How did I get here? How did I become the breastfeeding obsessed lady that I am today? When and where did it happen?
Let me paint you a picture.
As a child, like most, I bottle fed my dolls. I didn’t really think about breastfeeding so I didn’t have an opinion on it either way.
Until the early weeks of my own daughter’s life I had always assumed I was breastfed as a baby.It turns out that I wasn’t for long. (due to pain- as tongue ties are hereditary I suspect I also have one, but that’s another story.)
Fast forward a few years to teenagerdom. The arrival in my life of Little Britain’s “Bitty” and documentaries made to shock, showing fully grown children tearing at their mothers shirts for milk as soon as they leave the school gates. Again, I was relatively uneducated about breastfeeding, having had little experience or thoughts about it, so I remained fairly ambiguous in my feelings towards it. I suppose I thought it was a matter of choice but there were lots of “crazy hippies” who went “too far” and that was “gross”.
Skip ahead a few more years. Hormones and natural maternal instinct had completely overwhelmed me and I knew, that more than anything in the world, I had to be a Mum. And yet, still, breastfeeding hadn’t crossed my mind one way or the other.
Then, the time came when family and friends were having children and I watched them feed. I was alarmed by how restricted those who breastfed were and when one friend fed well into toddlerhood I was secretly horrified. I was very much of the opinion, sadly like most people, that once baby had teeth or could ask for the milk then it was well beyond time to stop.

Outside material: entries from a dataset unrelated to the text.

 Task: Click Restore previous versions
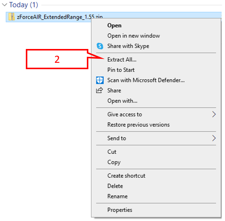point(138,125)

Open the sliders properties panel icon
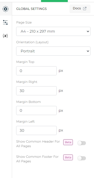point(5,22)
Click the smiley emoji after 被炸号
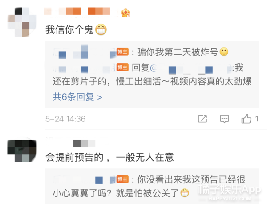The image size is (267, 208). coord(224,52)
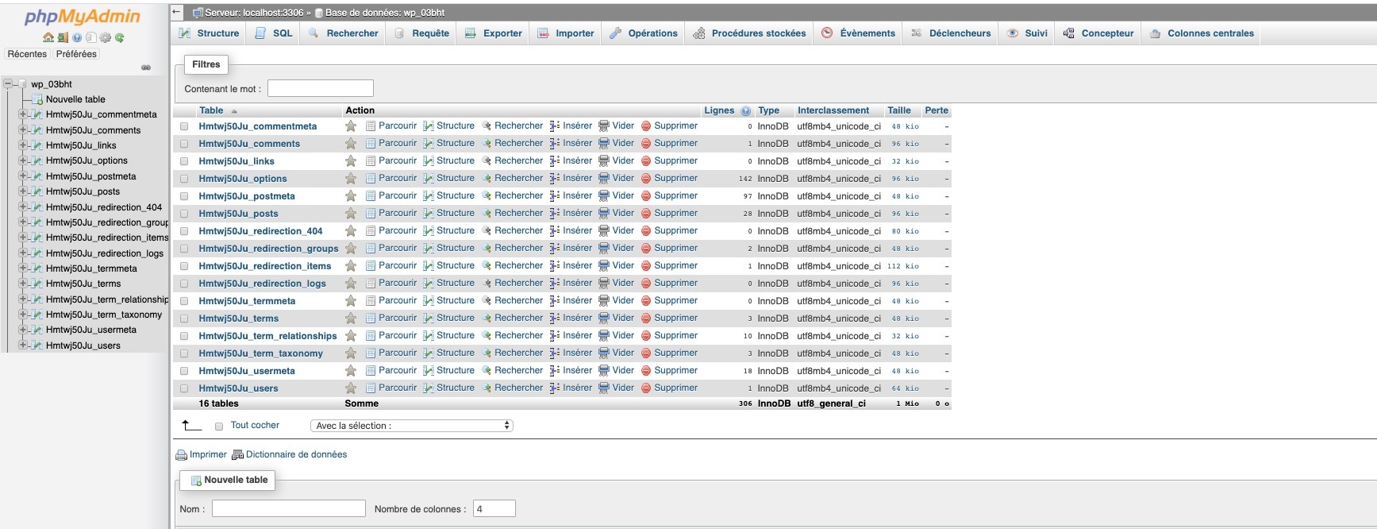Click the green reload navigation panel icon
Image resolution: width=1377 pixels, height=529 pixels.
(x=120, y=37)
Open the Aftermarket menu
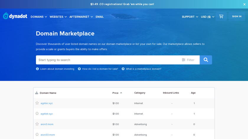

I had mummy friends on Facebook who regularly posted about feeding. Always a believer in standing up for people’s rights I read with anger the stories of women who were asked to move or stop feeding, and I started to read and understand the health benefits of breastfeeding over formula feeding. I decided I would probably breastfeed my baby when it was little.
Finally my turn came. My husband and I were delighted to discover that we were expecting our baby so soon after getting married. We attended antenatal classes and prepared ourselves for the birth and beyond. At the start of my pregnancy I had to stop taking some medication as it was not tested during pregnancy or breastfeeding. I was managing the pregnancy OK but we knew that if it needed I may have to restart them after birth- meaning the choice to breastfeed may not be in my hands.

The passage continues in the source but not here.